18Aujourd’hui, vous ne pouvez plus avoir de tiroir de la mort, alors j’ai fait cette liste qui recense ce qu’il faudra affronter : l’annonce, l’entreprise funéraire, le choix du cercueil – qu’on laissera ouvert ou non –, les habits pour le mort, la veillée à la maison ou une autre coutume funéraire, qui on convie, l’organisation d’une cérémonie religieuse ou pas, qui participera à cette cérémonie, le choix de l’incinération ou de l’inhumation, le repas d’enterrement, le retour à la maison…
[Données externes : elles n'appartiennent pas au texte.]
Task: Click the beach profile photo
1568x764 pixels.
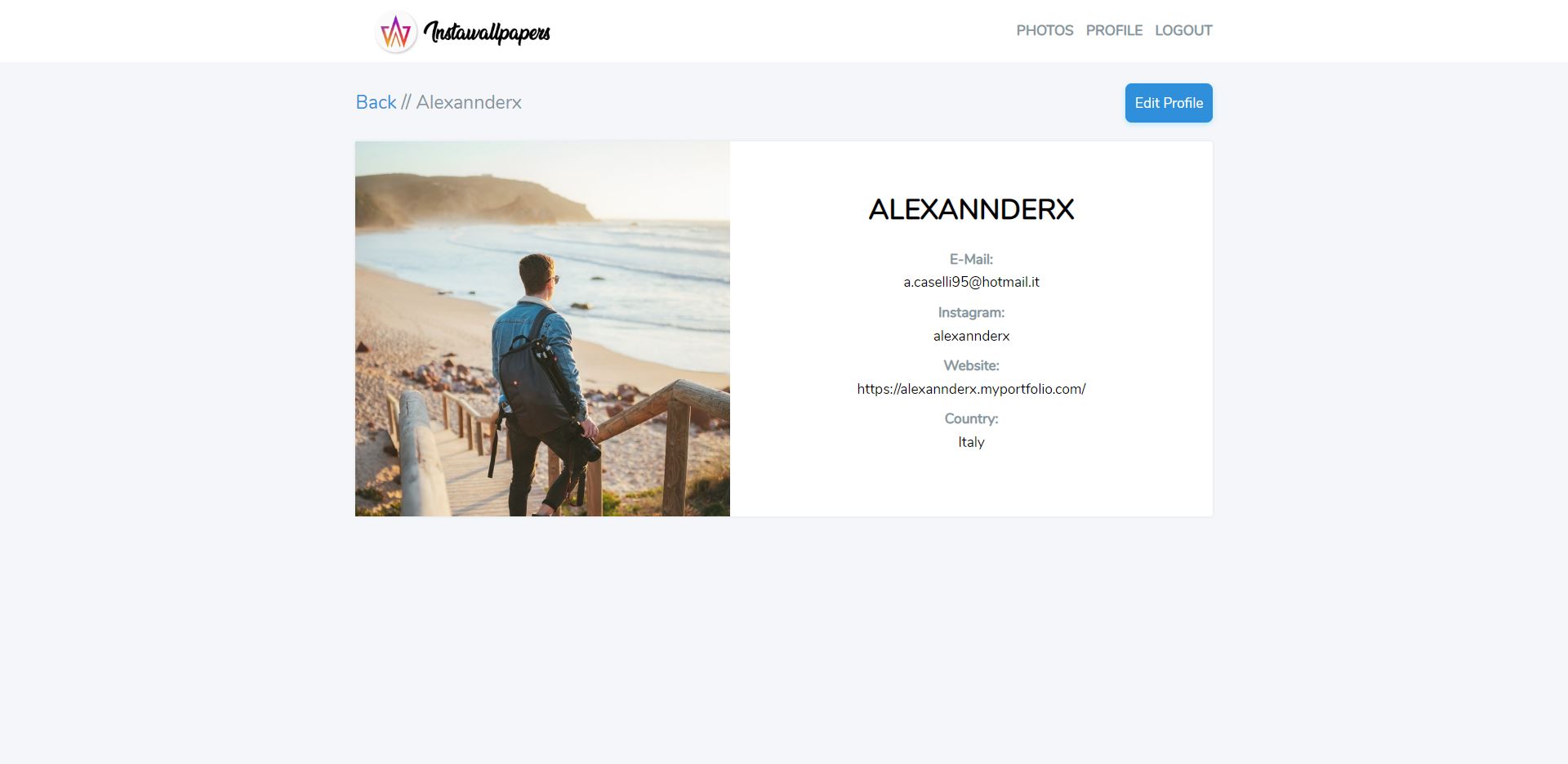Action: (542, 328)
196. Comment se prépare-t-on à tout cela ?
20B. C. : Aujourd’hui, sans modèle, les gens sont obligés de « bricoler » leur cérémonie, surtout s’ils ne veulent pas d’officiant religieux qui, eux, ont un cérémonial spécifique, savent quelles paroles et quels gestes faire. Nous allons vers une nouvelle culture avec, pour le moment, des rituels bordéliques qui vont peu à peu se mettre en forme. J’ai le sentiment que les personnes voient que quelque chose de neuf peut se passer là.
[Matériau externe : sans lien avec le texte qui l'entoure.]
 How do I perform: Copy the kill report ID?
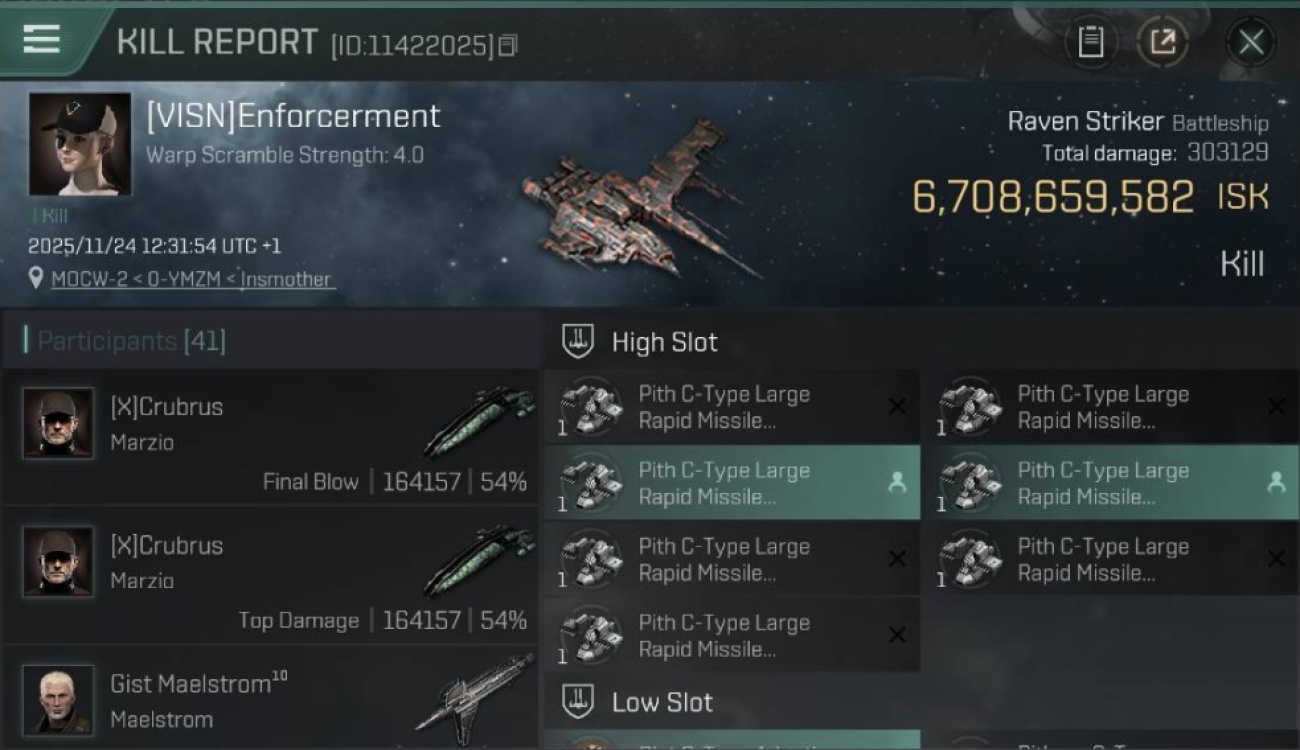click(x=508, y=45)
21La mort, c’est de l’ordre de la vie. Je n’imaginais pas à quel point, dans notre culture, nous avons du mal à laisser partir nos morts. Par exemple, beaucoup ne parviennent pas à se séparer de l’urne après une crémation. Il faut inventer quelque chose de rigoureux pour cette seconde séparation nécessaire. L’incinération est de plus en plus fréquente et entraîne un profond renouvellement de nos pratiques funéraires. Nous sommes là au cœur du rite, dans lequel le moindre détail prend une signification symbolique immense. Que fait-t-on pendant que le cercueil est dans le four ? On partage un repas, on médite, on s’isole, on regarde des photos, on boit du champagne… Et ensuite, que fait-on des cendres ? Je suis sûr qu’aujourd’hui, dans le ciel, il y a deux ou trois avions qui vont jeter des cendres sur le sommet des montagnes. Mais plus tard, comment feront les gens, dans quel lieu iront-ils pour penser à la personne et se recueillir ?
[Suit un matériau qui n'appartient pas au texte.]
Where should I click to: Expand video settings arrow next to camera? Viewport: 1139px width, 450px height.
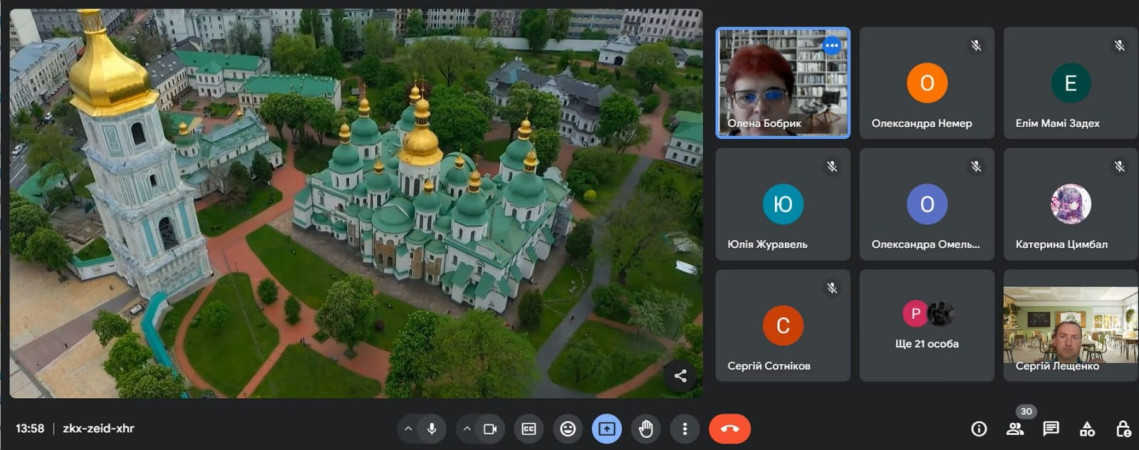coord(466,429)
22Un jour, une mère de trois enfants dont la fille était décédée deux ans auparavant a raconté qu’elle avait installé l’urne funéraire au milieu du salon. Tous les soirs, elle allumait un cierge. C’est la seule fois où je me suis permis d’intervenir. Je lui ai dit qu’il était sans doute temps de prendre congé de l’urne, qu’elle ne pouvait imposer cette présence à ses deux autres enfants, contraints de vivre avec, qu’il lui fallait peut-être travailler un rite pour son départ. L’installer dans le jardin familial n’est pas une meilleure idée, car l’oncle et les cousins ne pourront plus aller faire pipi dehors sans penser au défunt. Pour moi, la plus belle incinération se fait au cimetière. Je suis un fervent militant de ce lieu unique qui existe depuis la nuit des temps. Et il vaut mieux réussir ses adieux aux morts et son retour à la vie, faute de quoi les morts risquent de projeter trop d’ombre sur les vivants.